Supplied records
○ ○ ○ ○ ○
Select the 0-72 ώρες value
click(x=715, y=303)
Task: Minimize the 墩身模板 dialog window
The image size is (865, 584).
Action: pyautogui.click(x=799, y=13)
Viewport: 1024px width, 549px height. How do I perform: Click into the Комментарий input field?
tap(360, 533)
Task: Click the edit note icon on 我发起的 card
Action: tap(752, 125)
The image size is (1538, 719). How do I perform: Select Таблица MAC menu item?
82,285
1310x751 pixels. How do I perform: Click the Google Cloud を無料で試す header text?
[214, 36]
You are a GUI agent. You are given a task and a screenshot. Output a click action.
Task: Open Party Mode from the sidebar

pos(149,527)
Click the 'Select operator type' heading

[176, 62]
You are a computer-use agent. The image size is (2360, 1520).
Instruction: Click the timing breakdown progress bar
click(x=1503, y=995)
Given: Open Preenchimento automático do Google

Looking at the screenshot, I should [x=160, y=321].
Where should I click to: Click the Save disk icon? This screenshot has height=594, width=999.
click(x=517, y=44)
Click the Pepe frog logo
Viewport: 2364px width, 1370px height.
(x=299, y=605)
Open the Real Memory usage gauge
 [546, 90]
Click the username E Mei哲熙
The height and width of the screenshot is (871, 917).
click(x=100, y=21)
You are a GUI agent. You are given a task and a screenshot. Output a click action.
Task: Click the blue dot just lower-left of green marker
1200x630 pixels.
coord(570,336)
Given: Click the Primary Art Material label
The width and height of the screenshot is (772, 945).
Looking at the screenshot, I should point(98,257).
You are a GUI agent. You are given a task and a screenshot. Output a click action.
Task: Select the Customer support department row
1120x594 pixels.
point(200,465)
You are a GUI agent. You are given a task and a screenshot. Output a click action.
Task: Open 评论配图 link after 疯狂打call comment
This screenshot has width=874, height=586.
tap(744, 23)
○ ○ ○ ○ ○
Direction
Please copy out the rows starting at the line that contains "You are a computer-use" and ending at the line that contains "coord(570,336)", including both of those lines.

Written solution
You are a computer-use agent. The image size is (2360, 1520).
Instruction: Click the timing breakdown progress bar
click(x=1503, y=995)
Given: Open Preenchimento automático do Google

Looking at the screenshot, I should [x=160, y=321].
Where should I click to: Click the Save disk icon? This screenshot has height=594, width=999.
click(x=517, y=44)
Click the Pepe frog logo
Viewport: 2364px width, 1370px height.
(x=299, y=605)
Open the Real Memory usage gauge
 [546, 90]
Click the username E Mei哲熙
The height and width of the screenshot is (871, 917).
click(x=100, y=21)
You are a GUI agent. You are given a task and a screenshot. Output a click action.
Task: Click the blue dot just lower-left of green marker
1200x630 pixels.
coord(570,336)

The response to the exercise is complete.